El mercado inmobiliario en Estados Unidos se encuentra en un momento de expectativa. Todo apunta a que los intereses comenzarán a bajar y eso genera la idea de que habrá más movimiento en la compra y venta de casas. La lógica es clara: si el crédito se abarata, más personas podrán acceder a hipotecas y eso debería impulsar la demanda.

Pero el escenario no es tan simple. Los años recientes de intereses altos dejaron a muchos compradores fuera del mercado, y al mismo tiempo atraparon a quienes decidieron endeudarse en el peor momento, con hipotecas al 7 u 8 por ciento.

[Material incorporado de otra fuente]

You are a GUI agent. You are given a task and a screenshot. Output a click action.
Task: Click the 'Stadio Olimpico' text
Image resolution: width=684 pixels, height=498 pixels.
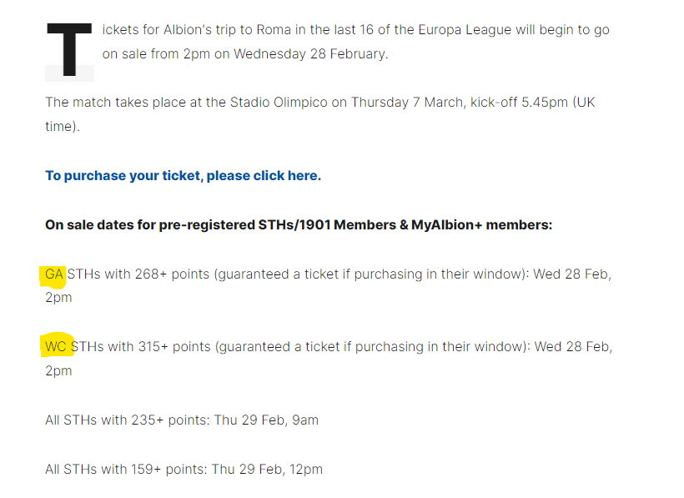click(x=279, y=103)
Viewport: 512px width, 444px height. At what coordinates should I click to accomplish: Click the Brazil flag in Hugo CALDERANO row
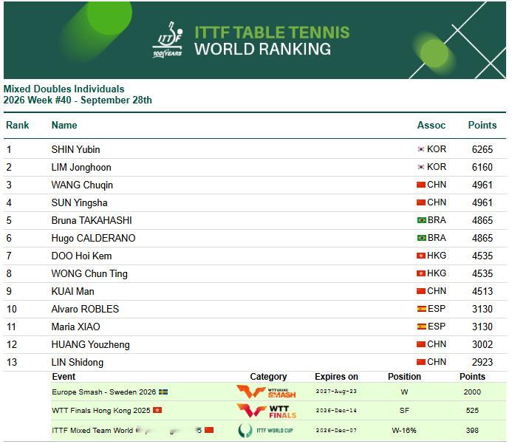[x=422, y=238]
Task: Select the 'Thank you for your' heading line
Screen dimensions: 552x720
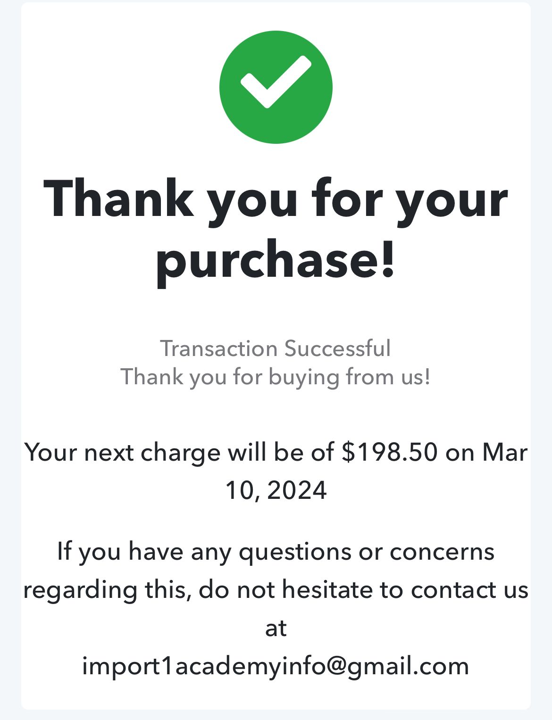Action: pos(276,200)
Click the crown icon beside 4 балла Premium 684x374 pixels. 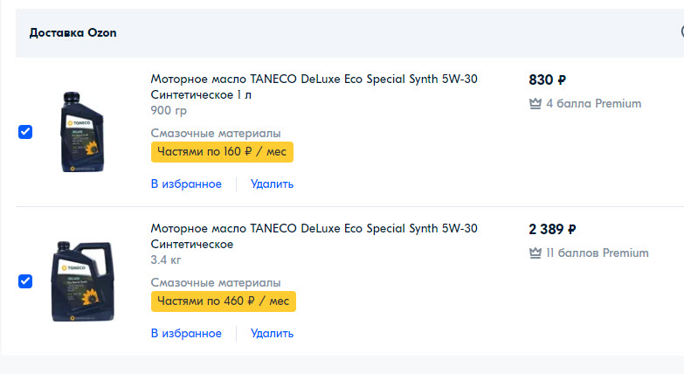[x=535, y=103]
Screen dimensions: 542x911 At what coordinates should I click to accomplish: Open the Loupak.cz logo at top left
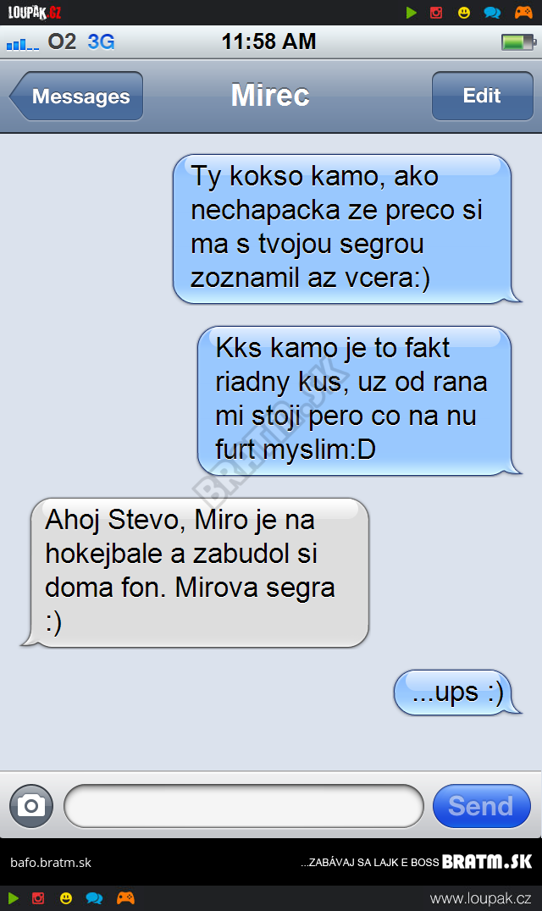[34, 12]
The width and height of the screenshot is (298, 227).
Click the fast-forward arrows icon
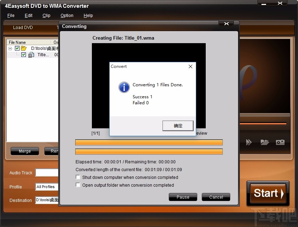(249, 142)
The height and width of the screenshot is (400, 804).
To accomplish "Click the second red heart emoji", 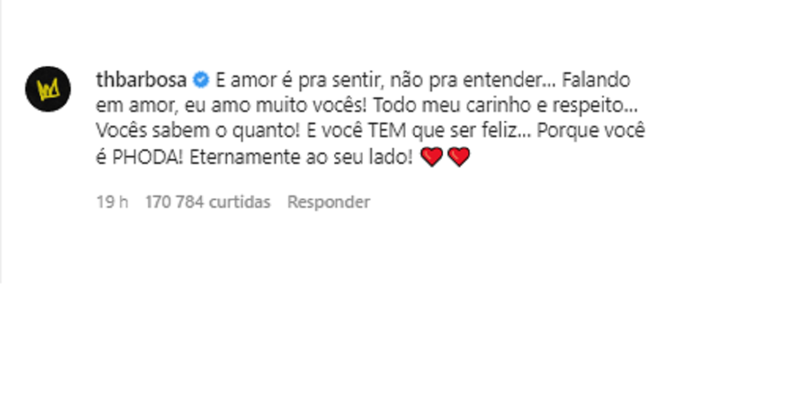I will [x=459, y=157].
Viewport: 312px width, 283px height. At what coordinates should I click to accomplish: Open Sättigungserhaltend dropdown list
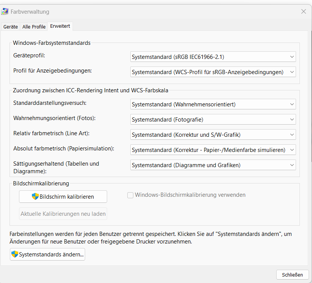click(x=213, y=165)
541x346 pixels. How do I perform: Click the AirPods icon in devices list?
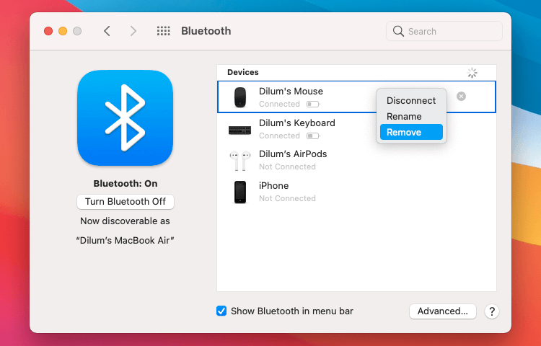(x=240, y=160)
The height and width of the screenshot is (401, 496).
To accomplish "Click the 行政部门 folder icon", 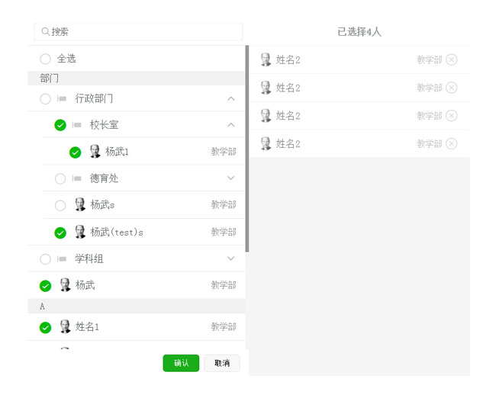I will 62,99.
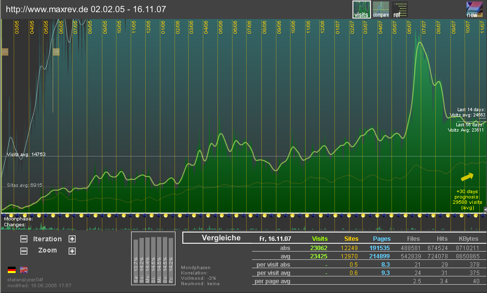Select the KBytes column header

coord(467,239)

Estas personas seguirán pagando caro, aunque las condiciones cambien. Eso crea un mercado dividido: por un lado quienes pueden aprovechar tasas más bajas, y por otro quienes ya quedaron atados a créditos costosos.

También está la cuestión de la oferta. Existe el riesgo de que los constructores aceleren proyectos con la expectativa de que las tasas bajas reanimen la demanda. Si todos reaccionan al mismo tiempo y el mercado se llena de nuevas propiedades, los precios pueden caer por exceso de oferta. Esa sería una consecuencia directa de intentar aprovechar un ciclo que todavía no está consolidado.

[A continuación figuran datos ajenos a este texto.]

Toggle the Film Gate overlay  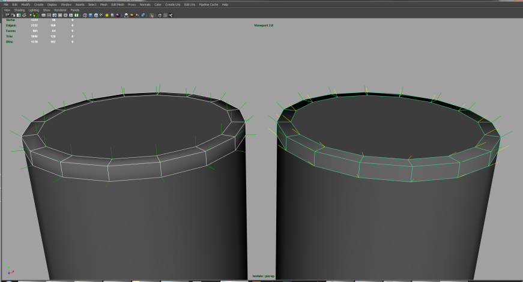[49, 14]
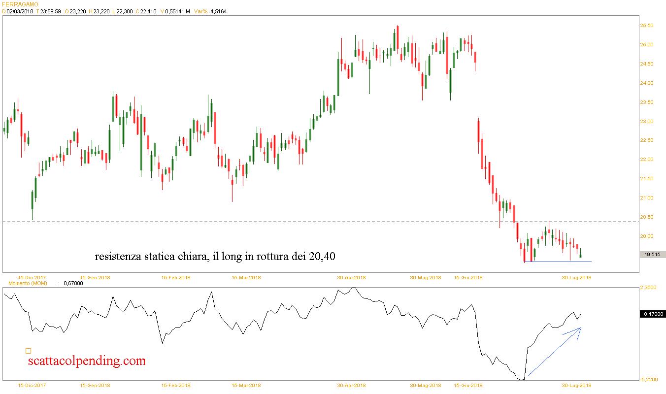Open the scattacolpending.com watermark link
This screenshot has width=666, height=394.
pyautogui.click(x=87, y=361)
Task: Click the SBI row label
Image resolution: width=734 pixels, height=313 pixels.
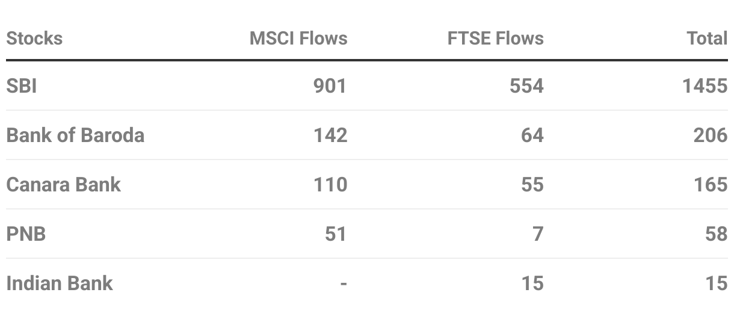Action: tap(22, 86)
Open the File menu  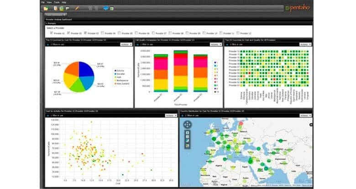43,2
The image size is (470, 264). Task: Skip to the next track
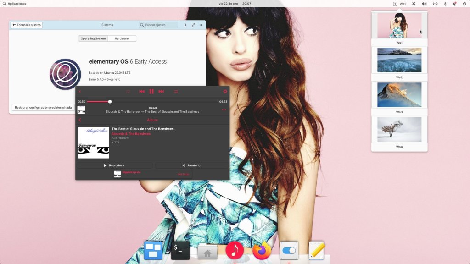click(161, 92)
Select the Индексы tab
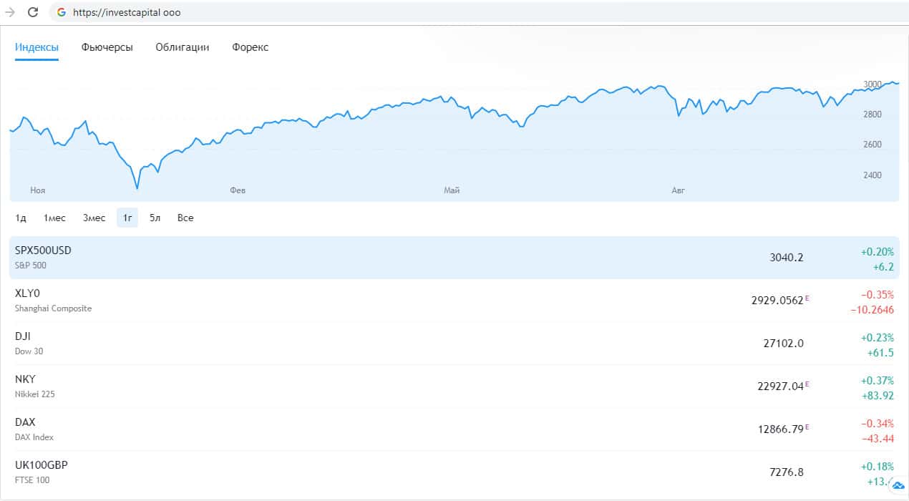Viewport: 909px width, 501px height. coord(37,47)
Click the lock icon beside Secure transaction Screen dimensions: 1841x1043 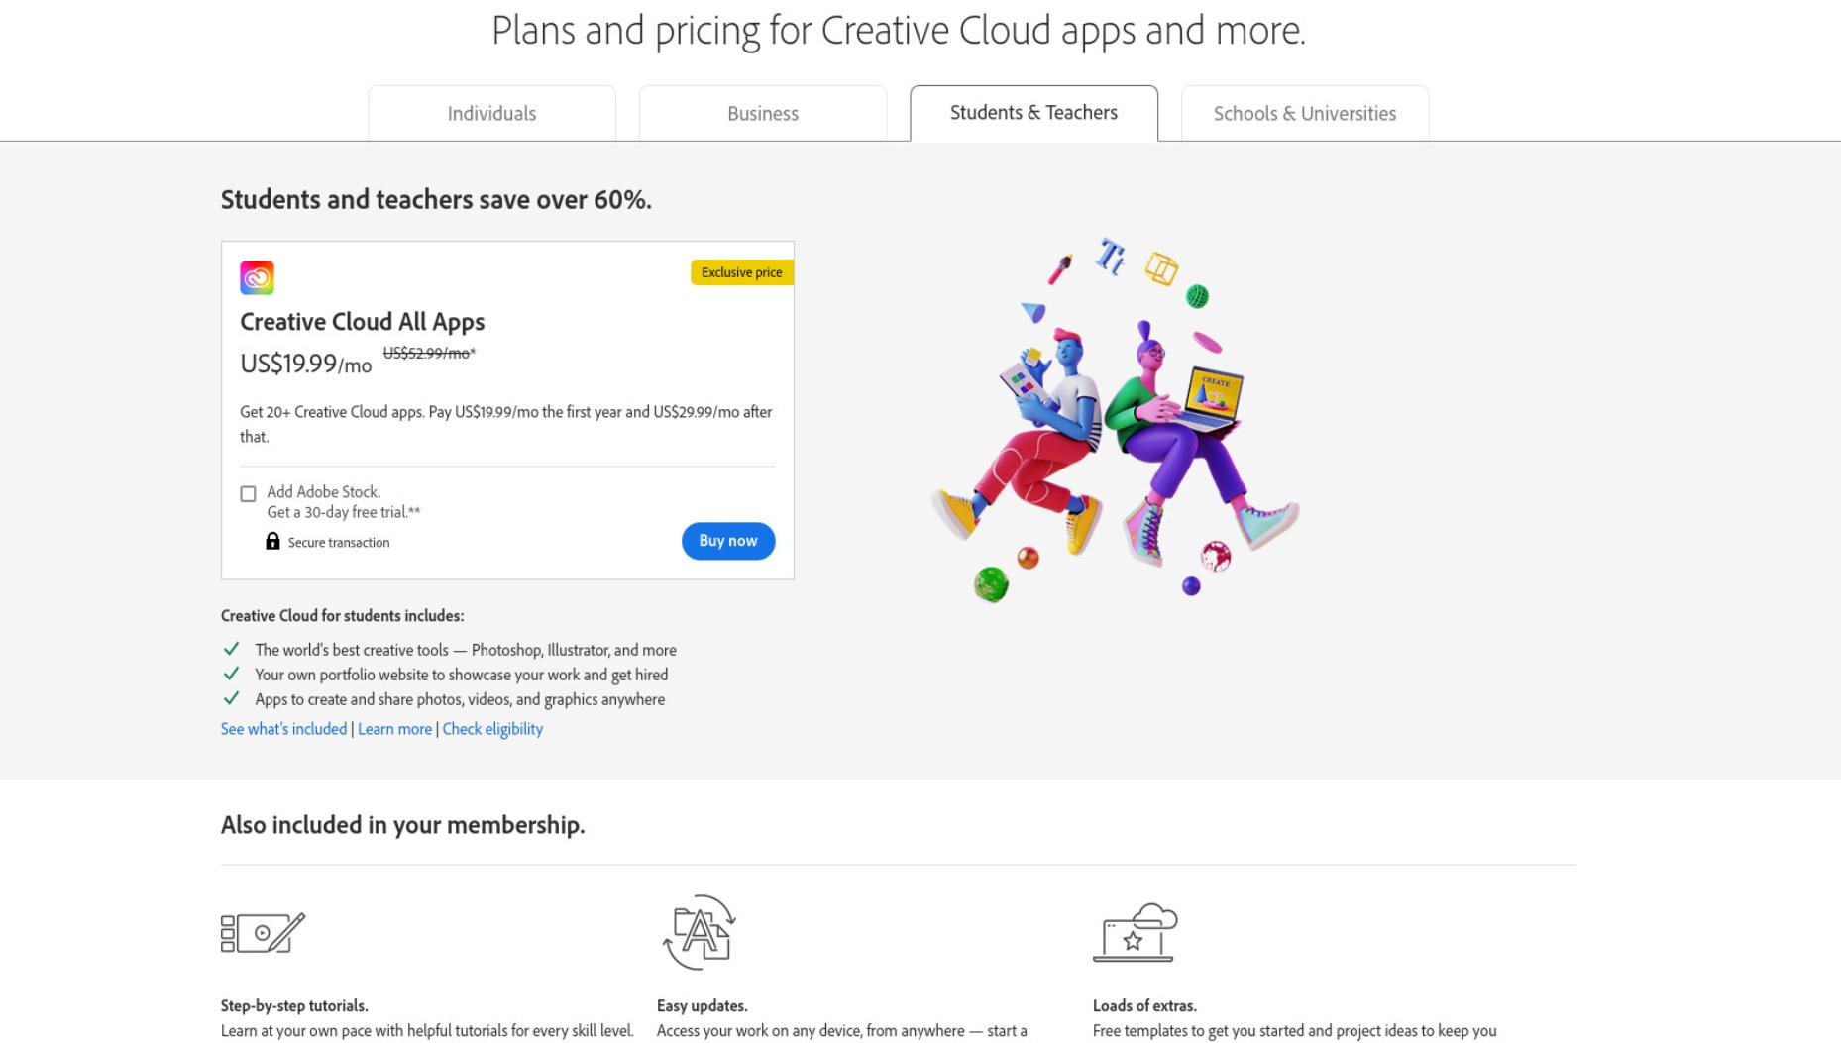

Los constructores lo saben y por eso actúan con cautela. Entienden que los ciclos inmobiliarios son largos y que no basta con una bajada temporal de tasas para garantizar un boom. Tienen que medir sus inversiones con cuidado, porque quedar atrapados con inventario en un escenario de incertidumbre sería un error costoso.

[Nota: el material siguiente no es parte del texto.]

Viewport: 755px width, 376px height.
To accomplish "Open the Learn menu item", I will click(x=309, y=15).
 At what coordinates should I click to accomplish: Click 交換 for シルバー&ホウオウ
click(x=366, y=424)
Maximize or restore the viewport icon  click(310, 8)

El sector inmobiliario se mueve entre estas dos fuerzas: el incentivo de tasas más bajas que promete dinamismo y el riesgo de que el entusiasmo se convierta en sobreoferta y caída de precios. La confianza del comprador, la disciplina de los constructores y la velocidad con la que se ajusten los intereses marcarán la dirección en los próximos meses.